Austin may be a metropolis, but it’s still smack dab in the middle of Texas, football fanaticism, Western legends, vast landscapes, and all. There are a lot of artists who embody that Lone Star aesthetic, but today we’re tippin’ our hat to Scott Ballew.
After his initial acts as football star and filmmaker, this central Texas troubadour is now living middle age to the fullest as a songwriter. Scott’s quick to point to his documentary work with Terry Allen as a pivotal moment in his career, and sure, you can see similarities in just comparing album covers , like the cresting scenery of their respective debuts Juarez vs. Talking to Mountains or the minimalist interiors of Lubbock (On Everything) vs. Middle Age Crazy. But that said, there’s something especially cinematic-minded about his cosmic Americana compositions that he couldn’t have simply copped from Allen’s outlaw country repertoire.
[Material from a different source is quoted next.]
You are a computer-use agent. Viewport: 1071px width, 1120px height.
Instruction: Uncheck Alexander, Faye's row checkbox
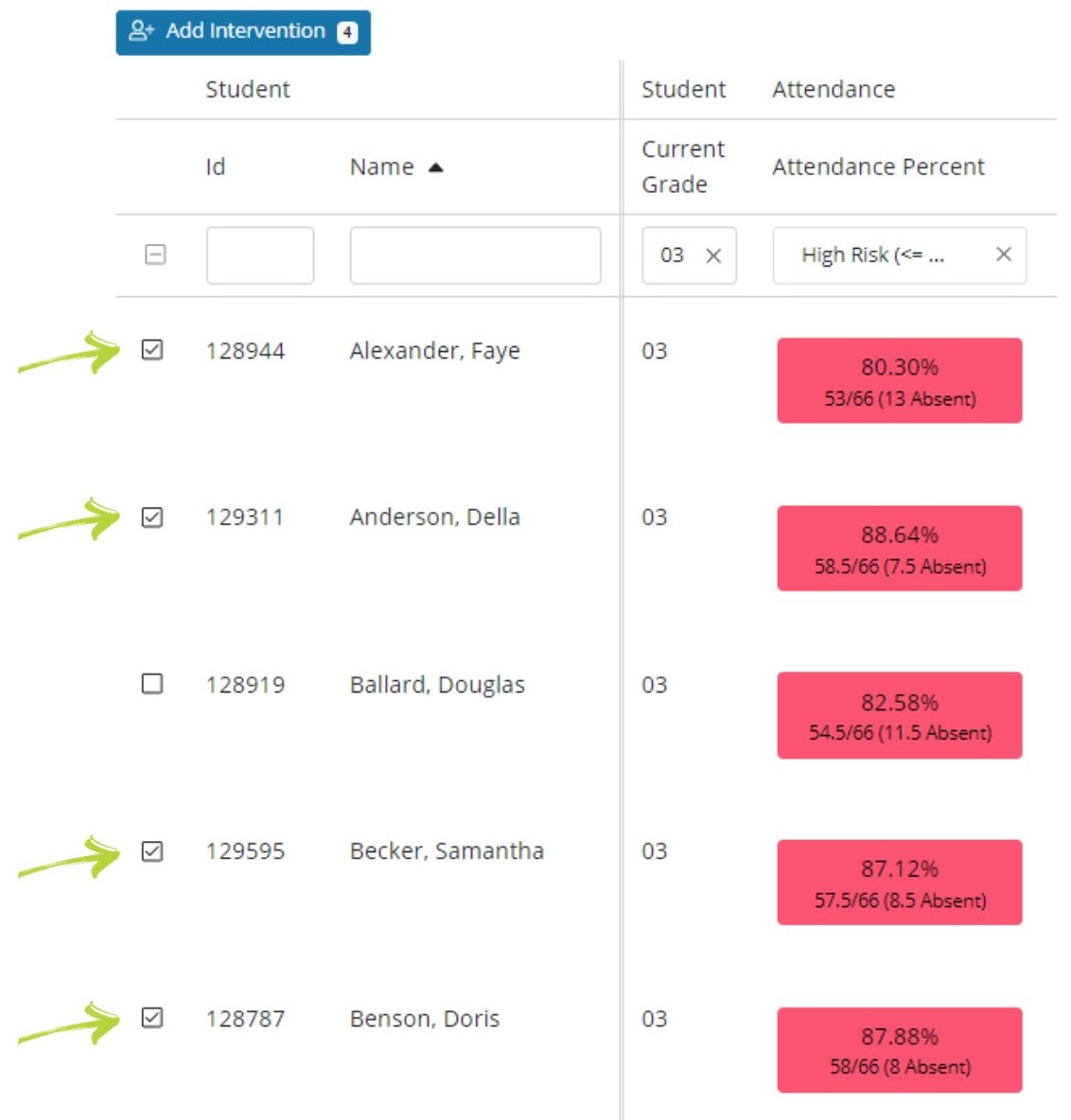click(152, 350)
And that Western aesthetic really comes to a head on Scott Ballew’s third LP, Rio Bravo, out March 29th. Down to its already iconic title (Cat Ballou would’ve been too on the nose, right?) Rio Bravo is shaping up to be a ten-scene saga of survival, less in the realm of gunfighter ballads and more so contemporary confessions, like if Ennio Morricone brought his timeless Spaghetti Western magic to a newly-unearthed Townes Van Zandt album. Ballew started saddling up for Rio Bravo last month with “Suicide Squeeze” and galloped further today with “Mutiny”. Safe to say we’ll spend this next month patiently awaiting the rest of the stragglers, whose full posse of songs could’ve only been made in Texas, plain and simple.